*** Opening Given information ***

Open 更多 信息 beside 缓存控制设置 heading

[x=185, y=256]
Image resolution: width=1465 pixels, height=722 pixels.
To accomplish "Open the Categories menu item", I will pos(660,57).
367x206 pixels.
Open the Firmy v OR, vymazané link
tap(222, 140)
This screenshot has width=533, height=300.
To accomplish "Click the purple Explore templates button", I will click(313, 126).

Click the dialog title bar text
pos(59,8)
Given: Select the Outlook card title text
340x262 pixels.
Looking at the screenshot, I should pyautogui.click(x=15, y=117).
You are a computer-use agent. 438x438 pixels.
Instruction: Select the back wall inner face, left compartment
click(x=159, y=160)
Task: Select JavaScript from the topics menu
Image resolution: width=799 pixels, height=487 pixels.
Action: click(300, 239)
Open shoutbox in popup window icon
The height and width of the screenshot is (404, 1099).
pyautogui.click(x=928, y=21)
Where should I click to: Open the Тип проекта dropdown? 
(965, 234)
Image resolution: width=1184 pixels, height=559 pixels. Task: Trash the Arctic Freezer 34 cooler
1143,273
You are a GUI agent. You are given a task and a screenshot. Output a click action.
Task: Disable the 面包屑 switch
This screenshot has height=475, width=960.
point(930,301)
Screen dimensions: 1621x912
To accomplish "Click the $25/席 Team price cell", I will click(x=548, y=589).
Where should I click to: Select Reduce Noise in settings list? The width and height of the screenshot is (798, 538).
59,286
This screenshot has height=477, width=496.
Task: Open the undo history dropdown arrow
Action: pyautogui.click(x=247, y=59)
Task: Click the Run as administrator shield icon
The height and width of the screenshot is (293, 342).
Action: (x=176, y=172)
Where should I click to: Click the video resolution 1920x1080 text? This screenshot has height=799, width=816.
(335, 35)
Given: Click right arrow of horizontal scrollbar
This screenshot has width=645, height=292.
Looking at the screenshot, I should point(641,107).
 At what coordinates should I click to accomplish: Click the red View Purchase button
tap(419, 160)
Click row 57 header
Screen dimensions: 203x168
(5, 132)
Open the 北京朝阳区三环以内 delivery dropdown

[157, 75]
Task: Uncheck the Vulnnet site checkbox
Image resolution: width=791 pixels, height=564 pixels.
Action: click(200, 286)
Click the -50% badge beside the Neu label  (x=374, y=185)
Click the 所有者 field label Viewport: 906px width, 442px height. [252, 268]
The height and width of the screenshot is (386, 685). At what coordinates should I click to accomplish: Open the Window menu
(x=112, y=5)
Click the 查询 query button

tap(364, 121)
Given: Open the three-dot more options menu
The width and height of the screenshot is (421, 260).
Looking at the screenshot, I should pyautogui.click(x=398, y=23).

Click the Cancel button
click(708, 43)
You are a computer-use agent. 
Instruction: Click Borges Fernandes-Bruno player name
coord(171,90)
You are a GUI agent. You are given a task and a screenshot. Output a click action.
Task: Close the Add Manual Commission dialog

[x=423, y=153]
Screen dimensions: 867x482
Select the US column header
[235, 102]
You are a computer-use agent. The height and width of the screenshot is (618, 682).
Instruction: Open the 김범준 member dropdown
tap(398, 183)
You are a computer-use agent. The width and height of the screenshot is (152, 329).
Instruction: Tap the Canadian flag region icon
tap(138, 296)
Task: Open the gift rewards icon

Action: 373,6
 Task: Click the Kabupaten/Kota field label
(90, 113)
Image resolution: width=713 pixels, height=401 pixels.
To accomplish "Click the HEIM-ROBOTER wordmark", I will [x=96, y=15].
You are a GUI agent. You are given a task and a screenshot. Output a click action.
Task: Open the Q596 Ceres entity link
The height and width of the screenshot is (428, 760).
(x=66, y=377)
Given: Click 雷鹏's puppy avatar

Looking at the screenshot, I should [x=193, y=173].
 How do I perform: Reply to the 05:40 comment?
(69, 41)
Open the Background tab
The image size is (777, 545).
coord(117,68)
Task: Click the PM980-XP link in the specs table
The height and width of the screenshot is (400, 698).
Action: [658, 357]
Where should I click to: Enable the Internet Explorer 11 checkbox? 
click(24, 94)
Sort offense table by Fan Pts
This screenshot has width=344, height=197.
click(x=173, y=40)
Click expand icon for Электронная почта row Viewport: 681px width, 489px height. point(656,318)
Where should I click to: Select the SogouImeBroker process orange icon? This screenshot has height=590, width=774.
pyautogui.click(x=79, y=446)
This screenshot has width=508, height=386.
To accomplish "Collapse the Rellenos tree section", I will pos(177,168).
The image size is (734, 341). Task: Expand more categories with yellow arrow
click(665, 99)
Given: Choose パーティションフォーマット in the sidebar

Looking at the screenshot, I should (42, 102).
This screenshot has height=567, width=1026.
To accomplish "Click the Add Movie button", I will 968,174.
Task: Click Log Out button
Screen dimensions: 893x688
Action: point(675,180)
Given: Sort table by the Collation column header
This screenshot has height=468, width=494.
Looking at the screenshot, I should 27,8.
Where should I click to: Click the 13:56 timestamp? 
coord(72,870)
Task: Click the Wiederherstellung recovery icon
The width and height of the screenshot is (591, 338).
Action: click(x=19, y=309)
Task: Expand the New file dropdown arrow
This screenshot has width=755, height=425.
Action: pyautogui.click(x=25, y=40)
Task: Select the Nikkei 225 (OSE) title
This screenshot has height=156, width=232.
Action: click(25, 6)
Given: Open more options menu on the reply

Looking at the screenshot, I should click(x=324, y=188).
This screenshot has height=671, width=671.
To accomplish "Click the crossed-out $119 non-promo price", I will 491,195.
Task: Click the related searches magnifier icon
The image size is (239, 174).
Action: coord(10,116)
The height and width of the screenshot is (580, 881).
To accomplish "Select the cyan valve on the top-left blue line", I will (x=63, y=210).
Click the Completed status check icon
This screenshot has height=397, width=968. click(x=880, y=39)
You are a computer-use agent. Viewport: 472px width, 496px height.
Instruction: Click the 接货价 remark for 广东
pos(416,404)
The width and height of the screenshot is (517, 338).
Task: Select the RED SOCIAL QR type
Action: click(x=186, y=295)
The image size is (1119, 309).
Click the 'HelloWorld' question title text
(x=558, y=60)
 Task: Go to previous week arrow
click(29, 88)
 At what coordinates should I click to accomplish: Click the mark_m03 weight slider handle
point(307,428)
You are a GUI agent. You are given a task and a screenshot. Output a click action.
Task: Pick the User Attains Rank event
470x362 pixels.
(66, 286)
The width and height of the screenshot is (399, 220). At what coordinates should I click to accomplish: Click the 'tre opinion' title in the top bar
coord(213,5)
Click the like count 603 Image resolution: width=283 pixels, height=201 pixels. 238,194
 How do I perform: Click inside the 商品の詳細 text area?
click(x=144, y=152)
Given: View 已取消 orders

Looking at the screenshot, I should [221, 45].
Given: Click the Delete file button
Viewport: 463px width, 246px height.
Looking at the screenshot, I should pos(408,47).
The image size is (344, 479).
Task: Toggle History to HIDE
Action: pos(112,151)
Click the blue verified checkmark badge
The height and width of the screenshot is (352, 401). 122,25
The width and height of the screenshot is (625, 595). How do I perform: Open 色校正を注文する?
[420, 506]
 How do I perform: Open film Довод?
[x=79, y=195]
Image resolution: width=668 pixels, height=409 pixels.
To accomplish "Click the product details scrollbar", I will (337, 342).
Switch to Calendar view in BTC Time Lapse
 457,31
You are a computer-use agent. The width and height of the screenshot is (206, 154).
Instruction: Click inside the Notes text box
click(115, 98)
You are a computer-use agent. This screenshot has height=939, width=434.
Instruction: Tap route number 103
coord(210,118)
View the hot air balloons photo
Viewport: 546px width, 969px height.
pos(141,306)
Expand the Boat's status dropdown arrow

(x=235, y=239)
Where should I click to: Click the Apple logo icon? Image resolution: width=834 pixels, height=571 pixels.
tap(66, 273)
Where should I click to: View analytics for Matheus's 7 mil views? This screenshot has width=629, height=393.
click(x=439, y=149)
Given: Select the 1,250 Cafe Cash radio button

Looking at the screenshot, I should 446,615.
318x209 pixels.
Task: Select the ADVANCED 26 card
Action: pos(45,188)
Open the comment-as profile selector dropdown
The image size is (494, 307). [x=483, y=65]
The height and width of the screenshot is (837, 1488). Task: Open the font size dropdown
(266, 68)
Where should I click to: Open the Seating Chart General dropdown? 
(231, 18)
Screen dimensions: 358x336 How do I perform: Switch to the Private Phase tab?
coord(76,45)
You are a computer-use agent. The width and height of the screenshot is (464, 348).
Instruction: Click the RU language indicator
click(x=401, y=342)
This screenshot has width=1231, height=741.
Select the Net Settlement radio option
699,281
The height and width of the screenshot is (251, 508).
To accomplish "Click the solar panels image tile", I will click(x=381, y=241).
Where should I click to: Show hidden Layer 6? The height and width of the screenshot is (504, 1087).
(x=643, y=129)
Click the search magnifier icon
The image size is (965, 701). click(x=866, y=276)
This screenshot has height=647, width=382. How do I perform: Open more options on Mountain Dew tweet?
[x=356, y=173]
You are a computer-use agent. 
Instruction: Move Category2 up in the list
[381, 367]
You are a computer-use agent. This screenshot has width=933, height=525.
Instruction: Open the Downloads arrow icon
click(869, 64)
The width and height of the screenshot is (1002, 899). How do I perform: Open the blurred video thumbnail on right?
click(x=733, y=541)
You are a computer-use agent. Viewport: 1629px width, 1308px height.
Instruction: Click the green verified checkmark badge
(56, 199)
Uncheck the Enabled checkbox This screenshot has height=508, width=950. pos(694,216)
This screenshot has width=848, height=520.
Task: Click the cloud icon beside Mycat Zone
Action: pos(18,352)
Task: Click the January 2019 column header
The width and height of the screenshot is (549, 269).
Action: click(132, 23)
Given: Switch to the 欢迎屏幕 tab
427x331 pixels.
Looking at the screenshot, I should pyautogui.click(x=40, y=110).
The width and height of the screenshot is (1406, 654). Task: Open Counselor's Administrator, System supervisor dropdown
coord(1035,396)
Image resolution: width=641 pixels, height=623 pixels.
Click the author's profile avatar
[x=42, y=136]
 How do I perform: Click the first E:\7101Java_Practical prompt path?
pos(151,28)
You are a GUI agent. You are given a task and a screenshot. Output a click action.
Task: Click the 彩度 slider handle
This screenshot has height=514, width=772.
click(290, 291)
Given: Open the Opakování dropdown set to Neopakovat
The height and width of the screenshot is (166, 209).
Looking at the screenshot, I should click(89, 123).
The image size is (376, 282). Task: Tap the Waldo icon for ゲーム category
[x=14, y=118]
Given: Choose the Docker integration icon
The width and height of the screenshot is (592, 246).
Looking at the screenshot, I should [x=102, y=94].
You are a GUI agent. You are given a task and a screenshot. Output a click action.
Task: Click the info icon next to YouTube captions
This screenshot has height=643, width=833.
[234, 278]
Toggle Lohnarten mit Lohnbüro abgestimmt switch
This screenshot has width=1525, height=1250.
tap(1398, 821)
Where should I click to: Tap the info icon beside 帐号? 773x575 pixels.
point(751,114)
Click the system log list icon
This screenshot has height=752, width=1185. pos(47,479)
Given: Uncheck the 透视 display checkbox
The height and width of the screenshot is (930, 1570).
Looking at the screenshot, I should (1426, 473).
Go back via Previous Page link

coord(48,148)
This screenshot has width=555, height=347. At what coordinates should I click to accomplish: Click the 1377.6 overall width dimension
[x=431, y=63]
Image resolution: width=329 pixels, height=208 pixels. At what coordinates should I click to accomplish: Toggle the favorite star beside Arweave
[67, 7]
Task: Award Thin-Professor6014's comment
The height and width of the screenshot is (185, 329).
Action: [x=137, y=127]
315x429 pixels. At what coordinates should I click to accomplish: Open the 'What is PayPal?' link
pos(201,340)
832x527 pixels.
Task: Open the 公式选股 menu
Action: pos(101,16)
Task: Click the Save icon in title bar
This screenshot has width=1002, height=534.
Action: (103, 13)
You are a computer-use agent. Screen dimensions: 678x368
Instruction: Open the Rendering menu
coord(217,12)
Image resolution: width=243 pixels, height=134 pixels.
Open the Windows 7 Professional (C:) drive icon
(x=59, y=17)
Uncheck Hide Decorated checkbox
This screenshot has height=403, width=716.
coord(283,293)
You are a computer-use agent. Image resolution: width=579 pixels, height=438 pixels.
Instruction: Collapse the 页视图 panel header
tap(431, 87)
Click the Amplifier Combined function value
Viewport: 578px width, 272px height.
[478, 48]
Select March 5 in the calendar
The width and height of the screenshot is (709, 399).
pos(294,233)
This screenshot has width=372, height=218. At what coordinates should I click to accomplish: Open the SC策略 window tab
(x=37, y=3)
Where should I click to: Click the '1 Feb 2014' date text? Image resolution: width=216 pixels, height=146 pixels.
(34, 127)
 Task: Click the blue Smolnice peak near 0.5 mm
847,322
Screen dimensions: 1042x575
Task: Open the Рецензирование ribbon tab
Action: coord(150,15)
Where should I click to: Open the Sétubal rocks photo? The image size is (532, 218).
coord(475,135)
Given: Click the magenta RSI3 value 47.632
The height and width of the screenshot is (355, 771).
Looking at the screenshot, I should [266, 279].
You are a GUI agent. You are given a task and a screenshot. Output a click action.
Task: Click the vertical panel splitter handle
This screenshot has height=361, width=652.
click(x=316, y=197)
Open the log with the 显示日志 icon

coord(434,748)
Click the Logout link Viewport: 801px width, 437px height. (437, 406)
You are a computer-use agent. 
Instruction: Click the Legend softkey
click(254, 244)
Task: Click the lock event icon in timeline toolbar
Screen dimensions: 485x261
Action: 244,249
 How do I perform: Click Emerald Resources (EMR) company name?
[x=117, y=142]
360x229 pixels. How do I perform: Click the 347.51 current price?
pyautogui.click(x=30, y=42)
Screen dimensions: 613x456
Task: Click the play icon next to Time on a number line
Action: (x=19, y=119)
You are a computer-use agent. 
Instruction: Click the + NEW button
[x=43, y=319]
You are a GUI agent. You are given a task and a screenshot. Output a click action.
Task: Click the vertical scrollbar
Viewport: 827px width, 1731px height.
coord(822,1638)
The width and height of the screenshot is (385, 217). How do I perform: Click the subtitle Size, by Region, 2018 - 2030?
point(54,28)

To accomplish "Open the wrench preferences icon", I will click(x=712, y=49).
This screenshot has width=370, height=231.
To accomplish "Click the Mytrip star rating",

*** Closing Given information ***

- _Work order_
Only the lines from the start of the listing through the line with "Task: Click the Run" should be repeated, each exactly as it stands.

- _Your response_
Open 更多 信息 beside 缓存控制设置 heading

[x=185, y=256]
Image resolution: width=1465 pixels, height=722 pixels.
To accomplish "Open the Categories menu item", I will pos(660,57).
367x206 pixels.
Open the Firmy v OR, vymazané link
tap(222, 140)
This screenshot has width=533, height=300.
To accomplish "Click the purple Explore templates button", I will click(313, 126).

Click the dialog title bar text
pos(59,8)
Given: Select the Outlook card title text
340x262 pixels.
Looking at the screenshot, I should pyautogui.click(x=15, y=117).
You are a computer-use agent. 438x438 pixels.
Instruction: Select the back wall inner face, left compartment
click(x=159, y=160)
Task: Select JavaScript from the topics menu
Image resolution: width=799 pixels, height=487 pixels.
Action: click(300, 239)
Open shoutbox in popup window icon
The height and width of the screenshot is (404, 1099).
pyautogui.click(x=928, y=21)
Where should I click to: Open the Тип проекта dropdown? 
(965, 234)
Image resolution: width=1184 pixels, height=559 pixels. Task: Trash the Arctic Freezer 34 cooler
1143,273
You are a GUI agent. You are given a task and a screenshot. Output a click action.
Task: Disable the 面包屑 switch
This screenshot has height=475, width=960.
point(930,301)
Screen dimensions: 1621x912
To accomplish "Click the $25/席 Team price cell", I will click(x=548, y=589).
Where should I click to: Select Reduce Noise in settings list? The width and height of the screenshot is (798, 538).
59,286
This screenshot has height=477, width=496.
Task: Open the undo history dropdown arrow
Action: pyautogui.click(x=247, y=59)
Task: Click the Run as administrator shield icon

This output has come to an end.